## PROBLEM REQUIREMENTS
Pull every line that includes the word "computer" from the data.

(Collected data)
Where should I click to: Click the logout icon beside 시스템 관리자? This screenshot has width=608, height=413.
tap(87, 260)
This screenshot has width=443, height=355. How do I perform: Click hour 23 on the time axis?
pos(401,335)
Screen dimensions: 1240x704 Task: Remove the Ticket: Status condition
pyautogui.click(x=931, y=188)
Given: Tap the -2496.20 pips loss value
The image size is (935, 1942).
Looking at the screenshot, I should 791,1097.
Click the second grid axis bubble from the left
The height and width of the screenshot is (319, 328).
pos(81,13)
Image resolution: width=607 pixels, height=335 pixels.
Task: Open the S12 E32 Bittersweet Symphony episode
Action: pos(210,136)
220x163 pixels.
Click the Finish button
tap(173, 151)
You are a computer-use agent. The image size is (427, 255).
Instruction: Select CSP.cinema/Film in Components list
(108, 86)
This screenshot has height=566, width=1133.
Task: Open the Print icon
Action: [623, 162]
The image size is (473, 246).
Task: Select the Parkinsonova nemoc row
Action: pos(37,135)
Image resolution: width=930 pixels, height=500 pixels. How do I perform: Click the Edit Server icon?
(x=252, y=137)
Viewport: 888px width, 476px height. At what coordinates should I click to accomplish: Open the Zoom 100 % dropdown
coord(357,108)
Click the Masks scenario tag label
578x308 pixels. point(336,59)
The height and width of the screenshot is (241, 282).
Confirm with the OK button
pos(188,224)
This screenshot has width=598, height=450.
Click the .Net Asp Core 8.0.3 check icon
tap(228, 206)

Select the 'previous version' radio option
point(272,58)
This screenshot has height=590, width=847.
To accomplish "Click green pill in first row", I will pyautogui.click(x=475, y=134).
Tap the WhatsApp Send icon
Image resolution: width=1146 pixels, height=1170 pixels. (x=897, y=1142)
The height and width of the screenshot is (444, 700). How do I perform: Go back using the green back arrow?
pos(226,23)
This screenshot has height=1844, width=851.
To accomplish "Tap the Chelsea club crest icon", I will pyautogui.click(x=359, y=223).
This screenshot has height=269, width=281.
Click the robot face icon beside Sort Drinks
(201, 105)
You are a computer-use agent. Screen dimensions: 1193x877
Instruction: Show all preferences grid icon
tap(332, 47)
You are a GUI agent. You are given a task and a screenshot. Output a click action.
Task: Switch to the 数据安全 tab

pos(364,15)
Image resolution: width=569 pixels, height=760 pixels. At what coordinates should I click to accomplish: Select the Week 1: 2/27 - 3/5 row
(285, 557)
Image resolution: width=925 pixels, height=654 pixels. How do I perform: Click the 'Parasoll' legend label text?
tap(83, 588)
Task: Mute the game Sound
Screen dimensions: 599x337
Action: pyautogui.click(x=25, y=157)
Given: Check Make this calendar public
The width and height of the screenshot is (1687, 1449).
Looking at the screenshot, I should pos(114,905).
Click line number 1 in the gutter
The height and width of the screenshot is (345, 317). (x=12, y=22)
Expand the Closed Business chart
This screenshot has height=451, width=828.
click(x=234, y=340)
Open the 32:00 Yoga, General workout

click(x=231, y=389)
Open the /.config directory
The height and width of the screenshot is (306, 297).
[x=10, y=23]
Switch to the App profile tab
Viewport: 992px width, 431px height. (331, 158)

## TASK RESULT
You are a computer-use agent. The image size is (427, 255).
You are a computer-use agent. Screen dimensions: 1193x877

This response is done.